Predicting Regression - Multicomponent

Contents

Predicting Regression - Multicomponent#

[1]:

# Install chemprop from GitHub if running in Google Colab
import os

if os.getenv("COLAB_RELEASE_TAG"):
    try:
        import chemprop
    except ImportError:
        !git clone https://github.com/chemprop/chemprop.git
        %cd chemprop
        !pip install .
        %cd examples

Import packages#

[2]:

import numpy as np
import pandas as pd
import torch
from lightning import pytorch as pl
from pathlib import Path

from chemprop import data, featurizers
from chemprop.models import multi

Change model input here#

[3]:

chemprop_dir = Path.cwd().parent
checkpoint_path = chemprop_dir / "tests" / "data" / "example_model_v2_regression_mol+mol.ckpt" # path to the checkpoint file.
# If the checkpoint file is generated using the training notebook, it will be in the `checkpoints` folder with name similar to `checkpoints/epoch=19-step=180.ckpt`.

Load model#

[4]:

mcmpnn = multi.MulticomponentMPNN.load_from_checkpoint(checkpoint_path)

Data for locating words and elements
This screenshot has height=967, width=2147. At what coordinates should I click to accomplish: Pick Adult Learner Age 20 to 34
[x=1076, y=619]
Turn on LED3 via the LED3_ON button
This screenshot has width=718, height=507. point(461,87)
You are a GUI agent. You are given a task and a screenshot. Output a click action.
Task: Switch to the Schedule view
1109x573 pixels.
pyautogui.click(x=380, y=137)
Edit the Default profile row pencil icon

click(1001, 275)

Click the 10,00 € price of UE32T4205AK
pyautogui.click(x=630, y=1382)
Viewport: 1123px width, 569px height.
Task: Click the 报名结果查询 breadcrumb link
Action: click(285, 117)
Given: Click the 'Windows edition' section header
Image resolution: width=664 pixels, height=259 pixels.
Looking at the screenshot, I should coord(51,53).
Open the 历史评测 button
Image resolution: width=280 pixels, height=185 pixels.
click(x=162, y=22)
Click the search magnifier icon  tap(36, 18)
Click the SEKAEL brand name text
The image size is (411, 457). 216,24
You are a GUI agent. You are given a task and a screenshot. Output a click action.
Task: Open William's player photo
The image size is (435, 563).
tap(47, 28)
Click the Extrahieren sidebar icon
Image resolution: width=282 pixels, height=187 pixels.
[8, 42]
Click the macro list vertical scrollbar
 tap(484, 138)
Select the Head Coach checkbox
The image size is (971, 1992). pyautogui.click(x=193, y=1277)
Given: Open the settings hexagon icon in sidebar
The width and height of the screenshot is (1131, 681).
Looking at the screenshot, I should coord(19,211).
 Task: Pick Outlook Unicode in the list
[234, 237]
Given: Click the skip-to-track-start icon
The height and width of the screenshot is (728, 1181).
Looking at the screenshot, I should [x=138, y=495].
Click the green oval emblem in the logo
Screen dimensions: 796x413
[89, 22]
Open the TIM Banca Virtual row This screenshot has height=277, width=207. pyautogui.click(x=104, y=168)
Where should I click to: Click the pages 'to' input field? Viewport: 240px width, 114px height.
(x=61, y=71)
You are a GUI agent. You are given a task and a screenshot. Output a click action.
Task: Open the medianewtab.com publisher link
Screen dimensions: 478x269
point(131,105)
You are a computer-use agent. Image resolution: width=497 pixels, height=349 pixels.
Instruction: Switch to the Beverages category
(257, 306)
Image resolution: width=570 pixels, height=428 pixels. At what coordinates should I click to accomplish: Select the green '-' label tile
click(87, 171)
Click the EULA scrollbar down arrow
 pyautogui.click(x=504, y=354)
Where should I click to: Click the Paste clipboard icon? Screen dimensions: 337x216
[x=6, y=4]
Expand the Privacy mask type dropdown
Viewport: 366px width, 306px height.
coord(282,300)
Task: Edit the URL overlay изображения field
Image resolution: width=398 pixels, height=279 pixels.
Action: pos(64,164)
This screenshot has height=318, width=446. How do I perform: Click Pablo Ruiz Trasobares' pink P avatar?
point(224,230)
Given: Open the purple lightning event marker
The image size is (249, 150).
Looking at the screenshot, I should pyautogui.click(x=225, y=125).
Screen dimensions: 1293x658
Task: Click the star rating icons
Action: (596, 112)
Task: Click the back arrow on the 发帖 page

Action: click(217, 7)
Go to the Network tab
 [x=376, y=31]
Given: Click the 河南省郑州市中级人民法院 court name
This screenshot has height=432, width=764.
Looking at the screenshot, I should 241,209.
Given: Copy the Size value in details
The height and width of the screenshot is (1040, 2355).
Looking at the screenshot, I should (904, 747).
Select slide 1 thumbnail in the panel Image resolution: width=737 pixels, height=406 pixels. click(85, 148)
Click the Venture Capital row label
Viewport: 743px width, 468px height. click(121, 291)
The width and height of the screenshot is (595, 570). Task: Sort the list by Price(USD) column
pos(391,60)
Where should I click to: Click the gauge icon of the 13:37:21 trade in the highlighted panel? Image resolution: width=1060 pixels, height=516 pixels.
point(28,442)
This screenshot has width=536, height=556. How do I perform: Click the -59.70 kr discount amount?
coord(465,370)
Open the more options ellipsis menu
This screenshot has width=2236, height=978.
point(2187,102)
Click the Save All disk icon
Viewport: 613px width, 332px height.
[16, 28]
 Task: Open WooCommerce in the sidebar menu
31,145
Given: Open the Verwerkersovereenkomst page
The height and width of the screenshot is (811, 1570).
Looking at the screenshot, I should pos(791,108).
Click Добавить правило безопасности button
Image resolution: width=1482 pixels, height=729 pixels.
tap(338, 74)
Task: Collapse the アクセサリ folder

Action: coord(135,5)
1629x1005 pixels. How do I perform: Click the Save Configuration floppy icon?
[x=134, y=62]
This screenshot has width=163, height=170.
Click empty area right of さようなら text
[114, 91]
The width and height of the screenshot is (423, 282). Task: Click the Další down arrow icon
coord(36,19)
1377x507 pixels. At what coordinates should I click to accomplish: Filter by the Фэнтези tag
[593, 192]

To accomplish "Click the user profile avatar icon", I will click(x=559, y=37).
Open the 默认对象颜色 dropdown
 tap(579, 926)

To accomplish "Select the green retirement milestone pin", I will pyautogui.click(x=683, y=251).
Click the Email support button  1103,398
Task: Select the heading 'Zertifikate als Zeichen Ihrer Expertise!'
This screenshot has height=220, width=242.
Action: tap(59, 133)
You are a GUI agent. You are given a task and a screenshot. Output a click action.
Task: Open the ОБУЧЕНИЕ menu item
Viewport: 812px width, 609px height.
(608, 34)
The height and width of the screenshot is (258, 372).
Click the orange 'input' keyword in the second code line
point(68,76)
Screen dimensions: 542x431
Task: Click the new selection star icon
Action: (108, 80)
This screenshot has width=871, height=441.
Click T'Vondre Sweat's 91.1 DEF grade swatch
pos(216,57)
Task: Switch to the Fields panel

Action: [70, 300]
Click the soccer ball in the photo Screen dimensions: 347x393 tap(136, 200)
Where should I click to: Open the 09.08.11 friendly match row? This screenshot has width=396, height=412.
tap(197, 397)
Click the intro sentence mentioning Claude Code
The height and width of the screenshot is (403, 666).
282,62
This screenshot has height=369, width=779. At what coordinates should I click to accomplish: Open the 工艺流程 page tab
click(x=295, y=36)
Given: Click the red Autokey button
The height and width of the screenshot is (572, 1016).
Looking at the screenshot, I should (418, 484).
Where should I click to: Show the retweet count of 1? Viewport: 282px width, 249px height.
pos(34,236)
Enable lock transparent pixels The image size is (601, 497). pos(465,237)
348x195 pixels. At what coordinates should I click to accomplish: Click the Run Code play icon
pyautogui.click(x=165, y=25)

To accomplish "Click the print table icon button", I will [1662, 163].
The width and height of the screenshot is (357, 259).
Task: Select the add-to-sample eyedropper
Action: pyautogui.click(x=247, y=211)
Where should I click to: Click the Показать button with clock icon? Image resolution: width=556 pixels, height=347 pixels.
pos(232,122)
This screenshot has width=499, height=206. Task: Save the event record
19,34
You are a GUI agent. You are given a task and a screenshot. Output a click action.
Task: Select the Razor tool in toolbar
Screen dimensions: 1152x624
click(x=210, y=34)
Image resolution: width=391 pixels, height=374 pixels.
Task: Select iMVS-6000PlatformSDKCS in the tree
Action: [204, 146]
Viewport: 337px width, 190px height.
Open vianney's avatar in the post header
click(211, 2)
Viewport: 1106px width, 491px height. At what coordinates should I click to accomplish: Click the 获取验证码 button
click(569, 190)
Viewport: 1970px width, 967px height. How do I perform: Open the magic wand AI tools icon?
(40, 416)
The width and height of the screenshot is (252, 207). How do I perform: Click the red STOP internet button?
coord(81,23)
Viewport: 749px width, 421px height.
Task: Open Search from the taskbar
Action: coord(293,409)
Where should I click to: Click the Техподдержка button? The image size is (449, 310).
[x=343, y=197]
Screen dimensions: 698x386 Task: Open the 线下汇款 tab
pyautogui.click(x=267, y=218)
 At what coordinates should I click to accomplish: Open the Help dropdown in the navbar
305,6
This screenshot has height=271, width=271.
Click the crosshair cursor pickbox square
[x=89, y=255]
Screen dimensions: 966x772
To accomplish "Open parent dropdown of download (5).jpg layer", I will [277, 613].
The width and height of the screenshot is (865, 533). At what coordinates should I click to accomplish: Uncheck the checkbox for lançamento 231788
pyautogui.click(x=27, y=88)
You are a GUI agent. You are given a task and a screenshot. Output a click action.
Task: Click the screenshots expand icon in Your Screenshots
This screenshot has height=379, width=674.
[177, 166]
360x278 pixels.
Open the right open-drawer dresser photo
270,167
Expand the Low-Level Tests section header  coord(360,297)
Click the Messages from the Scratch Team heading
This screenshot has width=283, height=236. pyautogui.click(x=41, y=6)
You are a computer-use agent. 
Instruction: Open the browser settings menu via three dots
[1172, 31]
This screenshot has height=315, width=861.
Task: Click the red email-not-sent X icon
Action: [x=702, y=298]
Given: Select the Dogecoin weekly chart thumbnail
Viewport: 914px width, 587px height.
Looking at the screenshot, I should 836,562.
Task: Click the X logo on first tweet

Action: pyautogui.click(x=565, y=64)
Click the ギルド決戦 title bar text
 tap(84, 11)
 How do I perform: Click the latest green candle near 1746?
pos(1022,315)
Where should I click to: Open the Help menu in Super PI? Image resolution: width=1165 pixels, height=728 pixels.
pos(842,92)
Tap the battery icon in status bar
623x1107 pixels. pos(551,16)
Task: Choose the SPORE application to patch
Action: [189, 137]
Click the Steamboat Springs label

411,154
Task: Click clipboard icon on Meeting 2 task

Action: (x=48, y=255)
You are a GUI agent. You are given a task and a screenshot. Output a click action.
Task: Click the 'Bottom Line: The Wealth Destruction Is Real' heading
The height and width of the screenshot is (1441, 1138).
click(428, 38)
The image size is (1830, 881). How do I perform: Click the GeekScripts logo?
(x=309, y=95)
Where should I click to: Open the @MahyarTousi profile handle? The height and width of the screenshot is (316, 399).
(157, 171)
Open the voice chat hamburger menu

- Set task
Copy the part of the multicomponent regression prediction page from "chemprop_dir = Path.cwd().parent" to "the checkpoint file." word for word.

- Problem solution
chemprop_dir = Path.cwd().parent
checkpoint_path = chemprop_dir / "tests" / "data" / "example_model_v2_regression_mol+mol.ckpt" # path to the checkpoint file.